2018 finds driverless cars in various advanced testing stages—with multiple companies focused on bringing driverless cars to public roads. Much of that progress results from an innovative race that began in 2004, The DARPA Grand Challenge.
Funded by the Defense Advanced Research Projects Agency with the goal of accelerating the development of autonomous vehicle technology, the Grand Challenge was the first long-distance race for autonomous vehicles. The original challenge course ran from Bristow, CA to Primm, NV—some 150 miles across the Mojave Desert region.
The prize: $1 million dollars. But before there could be a race, the course needed to be mapped to a high accuracy—a process that posed several unique challenges. DARPA knew external GNSS expertise was needed, and it chose NavtechGPS for the job.
Gathering info and creating the course map, which DARPA would disseminate to participants through a GIS-like system, required precise mapping of the latitude, longitude and altitude of obstacles, hills, and other environmental features.

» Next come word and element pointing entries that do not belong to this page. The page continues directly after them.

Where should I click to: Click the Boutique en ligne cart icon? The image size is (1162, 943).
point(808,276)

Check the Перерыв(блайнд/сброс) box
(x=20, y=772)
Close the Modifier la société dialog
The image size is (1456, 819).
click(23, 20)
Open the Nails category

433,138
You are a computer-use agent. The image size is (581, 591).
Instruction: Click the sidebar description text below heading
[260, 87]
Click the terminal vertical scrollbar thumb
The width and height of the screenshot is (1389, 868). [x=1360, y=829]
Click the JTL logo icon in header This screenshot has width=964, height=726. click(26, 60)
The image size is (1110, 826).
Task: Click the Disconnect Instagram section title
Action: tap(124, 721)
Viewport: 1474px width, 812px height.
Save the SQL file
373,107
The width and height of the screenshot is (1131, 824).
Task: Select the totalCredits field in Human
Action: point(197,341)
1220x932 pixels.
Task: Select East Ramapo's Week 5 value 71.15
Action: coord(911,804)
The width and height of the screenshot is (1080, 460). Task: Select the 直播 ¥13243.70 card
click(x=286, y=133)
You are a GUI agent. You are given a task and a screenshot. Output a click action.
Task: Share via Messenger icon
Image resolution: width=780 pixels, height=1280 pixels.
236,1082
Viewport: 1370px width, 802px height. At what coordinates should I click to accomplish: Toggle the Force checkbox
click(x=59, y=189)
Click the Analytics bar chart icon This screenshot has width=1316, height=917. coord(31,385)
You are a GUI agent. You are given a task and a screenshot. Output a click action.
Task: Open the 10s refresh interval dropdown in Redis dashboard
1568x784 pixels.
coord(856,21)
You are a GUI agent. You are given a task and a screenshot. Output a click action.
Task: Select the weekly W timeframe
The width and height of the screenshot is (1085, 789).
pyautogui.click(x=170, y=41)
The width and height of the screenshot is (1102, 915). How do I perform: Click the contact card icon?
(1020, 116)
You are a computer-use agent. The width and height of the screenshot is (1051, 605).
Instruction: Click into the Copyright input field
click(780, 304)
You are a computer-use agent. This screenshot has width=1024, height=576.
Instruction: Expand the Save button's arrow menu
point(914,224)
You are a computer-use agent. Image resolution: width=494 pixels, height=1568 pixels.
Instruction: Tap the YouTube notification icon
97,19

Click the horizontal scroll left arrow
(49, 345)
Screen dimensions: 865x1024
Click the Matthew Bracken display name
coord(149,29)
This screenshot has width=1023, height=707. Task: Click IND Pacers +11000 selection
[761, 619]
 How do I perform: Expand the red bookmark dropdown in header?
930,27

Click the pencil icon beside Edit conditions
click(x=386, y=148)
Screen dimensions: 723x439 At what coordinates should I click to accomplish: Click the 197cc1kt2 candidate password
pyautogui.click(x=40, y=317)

The desert location, while ideal for the fledgling race because it was free of buildings, traffic and people, did not offer surveyed landmarks for validating coordinates. NavtechGPS was able to solve this.
As temperatures rise through the day, the sun warms the ionosphere above the GPS user, and it bends in a mostly unpredictable way. The longer path causes an increased length of travel for an RF satellite signal. Because the signal now takes several nanoseconds longer to arrive at the user’s antennae, the position becomes inaccurate, usually by several feet. In fact, a difference of one billionth of a second can throw off measurement by 12 inches; a delay of nine nanoseconds can result in a discrepancy of 19 feet. This refraction mostly impacts GPS receivers using single frequency receivers (like GPS in cars or smart phones).
With 2004 technology, handheld GPS receivers were available, but they did not deliver the accuracy needed for mapping the course. In fact, L1 (single frequency) receivers had a margin of error of two to three meters (six to nine+ feet) at the time. NavtechGPS recommended dual frequency receivers, which used a second GPS frequency (L2) and autonomously delivered accuracy within one meter and eliminated ionospheric issues.
But because the Grand Challenge course required even more accurate measurements and positioning, NavtechGPS recommended a private SBAS (Satellite Based Augmentation System) instead of local reference stations because of the large area being covered.